A photograph of the motion of a versatile filling coil (3-6 mm × 15 cm) in an aneurysm silicon model (9 × mm × 3 mm). A) The first position of a microcatheter is around the neck of aneurysm. B) The first loop of the VFC is placed at the top of aneurysm and the wave part of the VFC distributes into the aneurysm without major motion of the microcatheter. C) The second loop is placed in the midst of the aneurysm. These loop parts play the role of anchoring. The VFC distributes into the whole cavity of aneurysm. D-F) Note the microcatheter is stable without a kickback.
Figure 5.
A-C) After the initial framing coil with VFC (3-6 mm × 15 cm), a VFC (3-6 mm × 15 cm) is inserted as the second coil. The VFC fills the aneurysm, seeking space through and within the first coil. D) Finally coils fill almost entire aneurysmal cavity. The microcatheter keeps the first position consistently.

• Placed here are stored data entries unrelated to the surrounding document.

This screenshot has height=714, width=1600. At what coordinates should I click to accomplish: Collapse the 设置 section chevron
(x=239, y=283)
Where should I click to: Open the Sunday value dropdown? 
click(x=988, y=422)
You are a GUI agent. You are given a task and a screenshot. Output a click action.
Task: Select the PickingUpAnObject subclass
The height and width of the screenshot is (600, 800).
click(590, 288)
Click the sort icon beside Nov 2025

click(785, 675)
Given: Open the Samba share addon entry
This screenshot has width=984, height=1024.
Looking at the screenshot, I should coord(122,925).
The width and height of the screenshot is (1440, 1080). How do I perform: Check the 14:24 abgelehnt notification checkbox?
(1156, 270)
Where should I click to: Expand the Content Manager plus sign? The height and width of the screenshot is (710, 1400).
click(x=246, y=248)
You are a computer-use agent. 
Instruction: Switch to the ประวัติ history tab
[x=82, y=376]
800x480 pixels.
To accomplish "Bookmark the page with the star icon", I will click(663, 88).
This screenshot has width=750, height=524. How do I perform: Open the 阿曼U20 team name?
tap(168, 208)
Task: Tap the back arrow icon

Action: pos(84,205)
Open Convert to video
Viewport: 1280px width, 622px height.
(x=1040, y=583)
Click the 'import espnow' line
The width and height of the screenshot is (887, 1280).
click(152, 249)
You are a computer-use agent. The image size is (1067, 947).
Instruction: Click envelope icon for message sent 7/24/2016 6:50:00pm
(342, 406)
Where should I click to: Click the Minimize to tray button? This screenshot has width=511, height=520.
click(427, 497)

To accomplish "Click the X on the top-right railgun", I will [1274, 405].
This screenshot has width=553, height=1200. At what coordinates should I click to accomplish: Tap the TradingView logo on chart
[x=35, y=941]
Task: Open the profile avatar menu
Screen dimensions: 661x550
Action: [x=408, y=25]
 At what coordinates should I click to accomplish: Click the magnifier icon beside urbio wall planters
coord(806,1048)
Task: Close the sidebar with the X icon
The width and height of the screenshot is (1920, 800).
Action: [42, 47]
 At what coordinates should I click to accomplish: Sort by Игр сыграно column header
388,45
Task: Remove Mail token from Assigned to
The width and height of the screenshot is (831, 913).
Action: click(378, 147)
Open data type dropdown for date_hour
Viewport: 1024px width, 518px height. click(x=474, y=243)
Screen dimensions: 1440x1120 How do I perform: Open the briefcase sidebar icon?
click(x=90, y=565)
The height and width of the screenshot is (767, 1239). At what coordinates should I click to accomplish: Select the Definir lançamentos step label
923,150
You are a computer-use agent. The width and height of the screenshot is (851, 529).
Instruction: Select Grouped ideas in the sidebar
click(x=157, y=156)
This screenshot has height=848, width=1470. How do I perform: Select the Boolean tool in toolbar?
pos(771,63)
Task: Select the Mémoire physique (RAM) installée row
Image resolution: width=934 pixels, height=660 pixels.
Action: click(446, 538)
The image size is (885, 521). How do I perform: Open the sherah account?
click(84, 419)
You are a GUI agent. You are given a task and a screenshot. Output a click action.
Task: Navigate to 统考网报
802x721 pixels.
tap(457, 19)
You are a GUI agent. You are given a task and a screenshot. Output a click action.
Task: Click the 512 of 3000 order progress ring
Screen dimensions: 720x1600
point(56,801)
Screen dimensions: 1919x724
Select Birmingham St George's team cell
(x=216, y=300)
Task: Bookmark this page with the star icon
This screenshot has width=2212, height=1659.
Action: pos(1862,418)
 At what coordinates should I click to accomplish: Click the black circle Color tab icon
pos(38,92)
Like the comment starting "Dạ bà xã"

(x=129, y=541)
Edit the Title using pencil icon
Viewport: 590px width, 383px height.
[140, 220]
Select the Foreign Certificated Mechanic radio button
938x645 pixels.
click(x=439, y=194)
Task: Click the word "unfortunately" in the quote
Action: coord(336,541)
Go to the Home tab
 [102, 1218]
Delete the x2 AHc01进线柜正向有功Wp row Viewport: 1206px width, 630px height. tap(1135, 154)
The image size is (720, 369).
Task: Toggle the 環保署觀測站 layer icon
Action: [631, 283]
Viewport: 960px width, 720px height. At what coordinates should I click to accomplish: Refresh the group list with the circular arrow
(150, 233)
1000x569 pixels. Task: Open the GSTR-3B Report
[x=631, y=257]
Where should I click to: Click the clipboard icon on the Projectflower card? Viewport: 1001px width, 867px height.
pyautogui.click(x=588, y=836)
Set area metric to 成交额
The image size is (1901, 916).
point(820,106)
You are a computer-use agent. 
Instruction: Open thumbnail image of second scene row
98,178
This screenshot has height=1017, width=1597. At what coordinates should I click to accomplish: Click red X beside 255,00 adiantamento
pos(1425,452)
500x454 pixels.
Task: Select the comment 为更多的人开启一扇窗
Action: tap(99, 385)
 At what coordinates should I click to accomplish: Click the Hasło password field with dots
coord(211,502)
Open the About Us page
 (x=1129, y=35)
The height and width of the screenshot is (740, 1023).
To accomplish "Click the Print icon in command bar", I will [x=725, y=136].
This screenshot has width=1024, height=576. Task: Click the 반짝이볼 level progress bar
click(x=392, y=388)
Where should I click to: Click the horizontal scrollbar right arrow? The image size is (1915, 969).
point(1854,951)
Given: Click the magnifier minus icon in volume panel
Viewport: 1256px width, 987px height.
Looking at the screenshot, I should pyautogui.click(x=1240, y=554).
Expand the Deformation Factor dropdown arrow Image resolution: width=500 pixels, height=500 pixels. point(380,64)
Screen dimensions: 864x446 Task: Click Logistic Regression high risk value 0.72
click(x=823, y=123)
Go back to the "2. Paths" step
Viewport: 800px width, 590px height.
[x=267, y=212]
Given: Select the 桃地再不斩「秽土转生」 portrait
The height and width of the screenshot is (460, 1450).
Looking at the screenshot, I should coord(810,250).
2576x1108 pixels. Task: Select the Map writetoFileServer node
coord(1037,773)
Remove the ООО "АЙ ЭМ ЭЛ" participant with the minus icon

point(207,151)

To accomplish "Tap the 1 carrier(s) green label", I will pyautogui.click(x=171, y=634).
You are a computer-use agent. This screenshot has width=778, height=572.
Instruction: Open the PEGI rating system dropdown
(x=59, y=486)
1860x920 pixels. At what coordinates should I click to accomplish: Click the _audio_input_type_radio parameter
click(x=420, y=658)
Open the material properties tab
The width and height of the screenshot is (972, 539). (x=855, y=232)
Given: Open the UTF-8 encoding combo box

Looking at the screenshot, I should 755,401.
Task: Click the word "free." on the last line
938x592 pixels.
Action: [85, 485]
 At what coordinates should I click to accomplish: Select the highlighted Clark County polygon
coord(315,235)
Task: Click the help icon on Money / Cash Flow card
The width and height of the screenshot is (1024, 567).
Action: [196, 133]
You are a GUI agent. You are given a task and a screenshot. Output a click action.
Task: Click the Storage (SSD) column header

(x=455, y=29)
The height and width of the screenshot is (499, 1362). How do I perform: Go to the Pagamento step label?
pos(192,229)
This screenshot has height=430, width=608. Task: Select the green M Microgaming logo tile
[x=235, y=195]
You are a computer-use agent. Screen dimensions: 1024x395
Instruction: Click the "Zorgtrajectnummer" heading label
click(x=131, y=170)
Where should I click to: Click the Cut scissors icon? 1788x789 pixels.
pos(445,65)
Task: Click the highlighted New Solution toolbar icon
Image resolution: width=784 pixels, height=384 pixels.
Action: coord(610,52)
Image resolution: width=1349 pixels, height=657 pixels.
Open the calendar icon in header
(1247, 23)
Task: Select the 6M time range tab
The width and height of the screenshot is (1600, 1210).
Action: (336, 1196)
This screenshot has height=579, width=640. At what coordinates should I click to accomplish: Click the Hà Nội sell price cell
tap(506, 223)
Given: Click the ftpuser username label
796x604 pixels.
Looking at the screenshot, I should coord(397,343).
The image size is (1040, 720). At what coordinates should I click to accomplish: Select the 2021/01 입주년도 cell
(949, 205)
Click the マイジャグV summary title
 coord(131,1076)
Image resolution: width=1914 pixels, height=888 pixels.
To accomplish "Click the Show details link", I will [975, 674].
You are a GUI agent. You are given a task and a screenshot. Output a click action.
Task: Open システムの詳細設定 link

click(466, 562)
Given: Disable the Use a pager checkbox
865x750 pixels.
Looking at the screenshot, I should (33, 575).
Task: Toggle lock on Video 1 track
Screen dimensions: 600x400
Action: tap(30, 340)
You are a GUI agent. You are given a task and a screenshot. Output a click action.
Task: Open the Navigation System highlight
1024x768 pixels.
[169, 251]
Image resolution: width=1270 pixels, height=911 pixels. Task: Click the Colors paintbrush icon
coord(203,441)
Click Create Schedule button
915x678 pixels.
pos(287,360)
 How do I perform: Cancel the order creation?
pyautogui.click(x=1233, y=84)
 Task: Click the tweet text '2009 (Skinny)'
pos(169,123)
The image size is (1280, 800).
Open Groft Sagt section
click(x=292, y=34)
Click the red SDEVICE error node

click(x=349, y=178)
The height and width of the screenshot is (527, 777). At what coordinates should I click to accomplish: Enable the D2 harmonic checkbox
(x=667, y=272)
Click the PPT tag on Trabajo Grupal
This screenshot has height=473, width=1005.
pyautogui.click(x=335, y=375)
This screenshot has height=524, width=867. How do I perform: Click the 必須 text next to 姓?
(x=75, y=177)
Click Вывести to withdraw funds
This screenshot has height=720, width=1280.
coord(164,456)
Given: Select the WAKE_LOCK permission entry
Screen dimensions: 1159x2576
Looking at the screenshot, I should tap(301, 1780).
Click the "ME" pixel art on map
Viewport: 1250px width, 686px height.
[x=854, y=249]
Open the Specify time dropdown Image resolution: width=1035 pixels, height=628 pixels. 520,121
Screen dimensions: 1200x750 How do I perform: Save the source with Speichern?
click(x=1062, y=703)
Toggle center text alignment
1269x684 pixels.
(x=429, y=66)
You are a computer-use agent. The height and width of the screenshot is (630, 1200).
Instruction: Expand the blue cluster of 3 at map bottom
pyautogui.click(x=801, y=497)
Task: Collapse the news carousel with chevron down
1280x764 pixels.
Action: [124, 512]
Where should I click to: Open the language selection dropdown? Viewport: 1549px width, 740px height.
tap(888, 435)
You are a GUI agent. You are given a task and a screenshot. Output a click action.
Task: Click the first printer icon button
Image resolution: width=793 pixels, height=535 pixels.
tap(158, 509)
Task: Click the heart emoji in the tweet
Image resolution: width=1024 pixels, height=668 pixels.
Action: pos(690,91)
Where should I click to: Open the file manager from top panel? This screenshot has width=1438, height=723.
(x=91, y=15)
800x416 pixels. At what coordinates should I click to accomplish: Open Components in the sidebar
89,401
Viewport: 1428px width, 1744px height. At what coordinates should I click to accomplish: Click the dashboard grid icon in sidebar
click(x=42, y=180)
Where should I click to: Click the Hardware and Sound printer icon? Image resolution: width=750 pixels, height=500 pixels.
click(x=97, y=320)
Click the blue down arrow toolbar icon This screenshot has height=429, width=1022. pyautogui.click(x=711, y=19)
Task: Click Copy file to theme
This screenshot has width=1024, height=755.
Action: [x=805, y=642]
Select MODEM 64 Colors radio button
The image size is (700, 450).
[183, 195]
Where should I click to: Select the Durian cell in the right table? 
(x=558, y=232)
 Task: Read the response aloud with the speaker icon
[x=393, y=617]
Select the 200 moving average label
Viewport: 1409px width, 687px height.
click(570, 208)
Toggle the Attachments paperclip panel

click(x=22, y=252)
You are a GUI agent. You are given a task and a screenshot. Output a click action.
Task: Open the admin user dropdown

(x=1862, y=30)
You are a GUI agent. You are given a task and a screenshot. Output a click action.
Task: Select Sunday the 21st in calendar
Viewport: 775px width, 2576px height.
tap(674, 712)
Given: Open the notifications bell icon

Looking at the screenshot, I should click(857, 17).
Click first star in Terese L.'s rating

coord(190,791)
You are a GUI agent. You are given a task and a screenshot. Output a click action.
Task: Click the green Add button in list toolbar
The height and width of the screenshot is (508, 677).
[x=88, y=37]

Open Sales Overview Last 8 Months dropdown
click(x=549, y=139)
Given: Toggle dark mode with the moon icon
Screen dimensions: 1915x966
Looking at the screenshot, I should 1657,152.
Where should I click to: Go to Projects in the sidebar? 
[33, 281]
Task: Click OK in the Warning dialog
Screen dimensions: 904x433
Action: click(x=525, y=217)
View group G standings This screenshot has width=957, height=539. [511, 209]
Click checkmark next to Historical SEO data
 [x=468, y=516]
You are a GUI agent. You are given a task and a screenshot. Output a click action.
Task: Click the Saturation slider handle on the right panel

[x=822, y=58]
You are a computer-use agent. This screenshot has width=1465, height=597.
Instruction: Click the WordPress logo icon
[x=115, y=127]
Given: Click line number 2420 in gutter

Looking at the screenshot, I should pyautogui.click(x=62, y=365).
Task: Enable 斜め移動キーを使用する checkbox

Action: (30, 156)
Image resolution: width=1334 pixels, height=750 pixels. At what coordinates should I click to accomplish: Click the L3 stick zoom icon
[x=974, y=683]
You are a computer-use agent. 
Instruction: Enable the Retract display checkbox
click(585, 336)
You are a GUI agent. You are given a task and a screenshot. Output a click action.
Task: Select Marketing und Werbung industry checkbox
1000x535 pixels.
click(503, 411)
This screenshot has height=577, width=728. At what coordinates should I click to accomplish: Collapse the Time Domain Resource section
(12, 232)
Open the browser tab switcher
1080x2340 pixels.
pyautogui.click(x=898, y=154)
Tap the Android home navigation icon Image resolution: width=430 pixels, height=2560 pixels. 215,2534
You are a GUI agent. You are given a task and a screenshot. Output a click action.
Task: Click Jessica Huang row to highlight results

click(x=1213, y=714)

General concepts for aneurysm filling
The approach described can be applied with any coil that has more flexible features than a conventional helix or spherical shape. A “j” coil may have similar distribution characteristics, distributing within an oblong space in keeping with the native coil shaping properties.
Our aim in using this approach, with a non-helical coil, was to provide a stable initial frame that entirely filled the peripheral volume of the aneurysmal sac (adjacent to the wall) without the need for adjunct techniques. Indeed, the VFC filled the outer volume, obviating the need for meticulous re-assessment of sac size for selection of the proper coils or laborious multiple coil framing.
We suggest that the technique of using VFCs for coil occlusion of oblong aneurysms is comparable to conventional techniques in terms of safety, and may have the added benefit of reduced aneurysmal wall strain during deployment, simplification of coil distribution and microcatheter manipulation, and helping to avoid the need for adjunctive techniques such as balloons and stents.
Conclusions
There are multiple approaches for framing and filling oblong aneurysms. Our case series and in vitro experiments suggests that VFCs, which have a loop−wave tertiary structure, can easily fill an oblong space, decreasing the need for coils oversized in one dimension, “stacked” multiple coil framing, and adjunctive techniques.